Dear Readers,
Merry Christmas to you all,
What fun I’ve had reading all of your wonderful stories. Twenty-three entries and all of them written with precision, nuance and intelligence.
It really was difficult picking the winners, at the expense of sounding trite, you are all winners. Writing is immensely hard, and every story is an adroit piece of prose. Thank you for the time you spent on them, I am moved by your commitment.
The ones I’ve chosen accomplished the almost impossible task of telling a long story in a small frame of time. These are enigmatic, curious pieces of writing, and everyone should be extremely proud of their contributions.
Until next time,
Your loving writer,
Hanif.
STRANGERS
There are many different accents on the boat going to the island. I hear one I don’t like, move away from the others and lean on the bow. The captain is a Shetland man, but the rest of us are strangers. We’ve come here to see the visitors.
The accent provokes the old pain in my shoulder. I try to think of something else, and end up thinking about last year’s World Cup.
“It’s England versus Germany,” Tony said, jumping up and down, the way only children can, “and Bobby Charlton will be playing. You can watch it on our new telly!”
I said I was busy. It was only a white lie.
The boat nudges the jetty. I wait for everyone else to get off first as I don’t want anyone making a fuss. The captain insists on helping me off the boat and says: “Remember what I said, auld fella.”
An old yellow GPO van and a local guide are waiting. I hang back, sit down on a barrel and look out to sea. The van engine grumbles into life and they leave without me. Then the boat returns to the sea and soon the only sound I can hear are the waves gently breaking. I am alone, but that’s alright. I want to find the visitors on my own. They’re strangers here too in a way – rare migrants that haven’t visited Shetland for a century.
The newspaper cutting rustles as I pull it out of my pocket. I read the headline again: ‘Birdwatchers flock to Shetland to see rare Snowy Owls’.
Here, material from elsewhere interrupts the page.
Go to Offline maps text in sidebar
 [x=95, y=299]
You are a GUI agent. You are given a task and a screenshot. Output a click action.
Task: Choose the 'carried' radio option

Fred, my eldest, and Tony’s dad, didn’t approve of me coming here.
“You’re 72, Dad,” he said.
I should have told him how the birds had saved me, after I came home from the trenches, and showed him my little dog-eared bird guide. There were faded pencil ticks by every illustration, except one, and that’s why I had to come north, before it was too late.
The captain told me where to find the owls. I shift my weight on the barrel and take a deep breath. The breeze is salty and cool. I put the newspaper cutting away and get up. My legs hurt. Everything hurts these days, but the shoulder pain is the worst. It always has been. Got to get moving. I button-up my duffel coat and pull my bobble-hat down. Turning to face the island, I realise I’m not alone.
A tall man with a white moustache stands by some lobster pots. He’s about my age, I think. He’s wearing an Ascot cap and a long tweed coat. The binoculars around his neck are twice the size of mine. He smiles at me. We are strangers, but I feel I know this person somehow, so I don’t mind sharing the captain’s directions. He listens and nods, but he doesn’t say anything. Must be the quiet type.
I lead the way and he follows. He has a bad leg and we have to stop three times as we follow the steep path onto the moorland. The third time we look at each other and smile. His face is red and I’m sure mine is too.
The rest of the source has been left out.